Stated problem: Can you reproduce the listing from the line containing "Toggle chevron for" through the end of the listing, inclusive, substituting "network operations" for "security operations" and changing nothing else?
# start of Input
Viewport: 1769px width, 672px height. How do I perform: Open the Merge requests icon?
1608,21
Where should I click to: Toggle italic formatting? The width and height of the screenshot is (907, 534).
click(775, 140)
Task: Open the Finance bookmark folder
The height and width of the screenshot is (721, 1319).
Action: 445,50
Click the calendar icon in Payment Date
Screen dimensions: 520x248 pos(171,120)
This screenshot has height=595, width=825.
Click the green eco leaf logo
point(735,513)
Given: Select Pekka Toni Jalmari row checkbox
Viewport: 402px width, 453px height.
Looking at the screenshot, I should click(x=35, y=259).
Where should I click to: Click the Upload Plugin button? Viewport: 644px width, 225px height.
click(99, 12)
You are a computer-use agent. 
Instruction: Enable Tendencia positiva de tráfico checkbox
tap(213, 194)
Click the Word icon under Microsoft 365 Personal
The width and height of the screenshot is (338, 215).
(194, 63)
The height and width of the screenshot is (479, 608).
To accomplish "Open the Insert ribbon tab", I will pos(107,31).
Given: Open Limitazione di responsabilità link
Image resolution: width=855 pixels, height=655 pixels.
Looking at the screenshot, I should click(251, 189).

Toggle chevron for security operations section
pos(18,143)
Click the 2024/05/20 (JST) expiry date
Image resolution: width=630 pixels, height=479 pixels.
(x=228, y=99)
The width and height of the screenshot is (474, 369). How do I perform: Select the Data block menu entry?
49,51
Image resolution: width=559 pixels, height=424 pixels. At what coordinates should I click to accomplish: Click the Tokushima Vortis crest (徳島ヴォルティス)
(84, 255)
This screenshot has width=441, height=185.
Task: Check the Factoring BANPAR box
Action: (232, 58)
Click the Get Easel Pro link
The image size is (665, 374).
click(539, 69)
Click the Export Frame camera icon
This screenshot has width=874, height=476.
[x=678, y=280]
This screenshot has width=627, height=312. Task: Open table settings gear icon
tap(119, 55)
# end of Input
The result:
Toggle chevron for network operations section
pos(18,143)
Click the 2024/05/20 (JST) expiry date
Image resolution: width=630 pixels, height=479 pixels.
(x=228, y=99)
The width and height of the screenshot is (474, 369). How do I perform: Select the Data block menu entry?
49,51
Image resolution: width=559 pixels, height=424 pixels. At what coordinates should I click to accomplish: Click the Tokushima Vortis crest (徳島ヴォルティス)
(84, 255)
This screenshot has width=441, height=185.
Task: Check the Factoring BANPAR box
Action: (232, 58)
Click the Get Easel Pro link
The image size is (665, 374).
click(539, 69)
Click the Export Frame camera icon
This screenshot has width=874, height=476.
[x=678, y=280]
This screenshot has width=627, height=312. Task: Open table settings gear icon
tap(119, 55)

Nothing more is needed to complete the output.